I had a close friend and housemate in college, we’ll call him Jim. As was the case with most of the students at my Christian college, Jim took a part-time job as a youth pastor in a small town a few hours away. He had been faithful in serving this church throughout his entire student career. One family in particular had adopted Jim into their life. When he came down for the weekend, they gave him a place to stay and a fridge to eat from. Jim was having success in his first ministry and he seemed primed for a bright future.
One weekend Jim never came back. No one knew what happened for a good week. When we did find out, I wish I could say it was a car accident, maybe stress from school or a family emergency. The truth is that my friend Jim had disappeared with one of his students, a 13-year-old girl, the daughter of the family that had been so generous to him. He had taken her in his car all the way down across the border into Mexico. None of us saw this coming, we were in shock. It wasn’t long when my shock turned to anger. He was a minister for crying out loud. People trusted him. What was he thinking?

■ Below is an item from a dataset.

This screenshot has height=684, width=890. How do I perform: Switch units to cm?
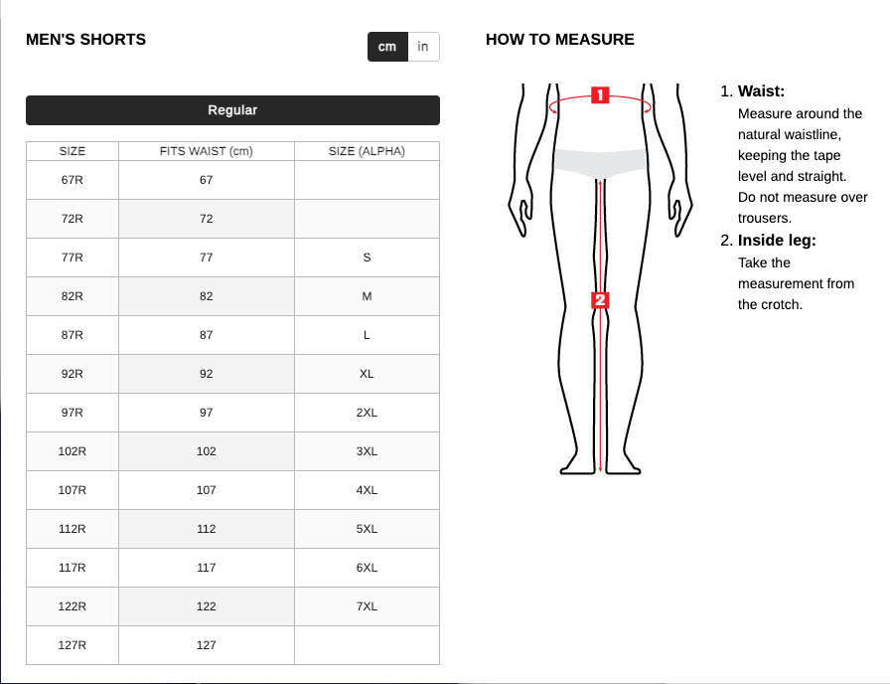(x=387, y=47)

About six months later Jim had been caught. He was being held on $80,000 bail for charges of rape, sodomy and sex abuse of a minor. Jim was found guilty and began serving his sentence in the state penitentiary. Last I heard he had given up on God.

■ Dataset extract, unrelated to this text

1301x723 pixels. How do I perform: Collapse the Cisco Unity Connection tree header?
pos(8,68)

Life goes on. In fact seven years went by until I was abruptly thrust back into the situation. While out of town for a summer weekend I was taking our boys down to their Sunday school class and I briefly caught a glimpse of a man that looked like Jim. In fact the more I saw him the more I was convinced. When I arrived in the service, I said, ‘honey, you’re not going to guess who I just saw, Jim.’ Jim? Yeah, that Jim. He goes here? I guess so. I wonder if people here know his past? I can’t believe that guy is hanging around here? Who does he think he is? You can’t just waltz back into another church and act like everything is OK.’
And so my thoughts went for the entire service; disgusted about what he did and might do again. The thought of how he threw it all away reminded me of my own faithfulness to God, how I had been diligent in representing Christ in my first church, how I built protection to stay physically pure with my relationships. I thanked God that my life had not been distracted and destroyed by poor choices like the ones Jim made.
Jesus tells a story with haunting similarities to my own story.
“To some who were confident of their own righteousness and looked down on everybody else, Jesus told this parable: “Two men went up to the temple to pray, one a Pharisee and the other a tax collector. The Pharisee stood up and prayed about himself: ‘God, I thank you that I am not like other men –robbers, evildoers, adulterers – or even like this tax collector. I fast twice a week and give a tenth of all I get.’ “But the tax collector stood at a distance. He would not even look up to heaven, but beat his breast and said, ‘God, have mercy on me, a sinner.’ “I tell you that this man, rather than the other, went home justified before God. For everyone who exalts himself will be humbled, and he who humbles himself will be exalted.”
After the service I went to pick up the boys and just as I came out of the classroom a voice from behind said, “Hey, Steve is that you?” I turned around and there stood Jim. He had caught me dead in my tracks. All I could think of to say was, “Jim, what are you doing here, last I heard you gave up on God.” “I did, but there was this chaplain that didn’t give up on me.” And in just a few minutes, he confessed his sin to me. He spoke about his desperate encounter with God’s grace and healing. He told how God has blessed him with this church—a church staff that knows about his background and are willing to take him in; to continue to nurture him and let him serve. I even got to meet his wife and three kids. Honestly, in looking in his eyes I felt like Jim was a new man. But regardless of whether Jim has had an authentic conversation God made me certain of one thing. My heart was judgmental and condemning. Thanks God I’m not like Jim, so glad I’d never do that, in fact look at all the good I’ve done. I had spent an entire Sunday morning full of self-righteous filth. In that hallway God showed me that it wasn’t just the tax collector that needed God’s mercy it was the Pharisee too, and most of all, it was me.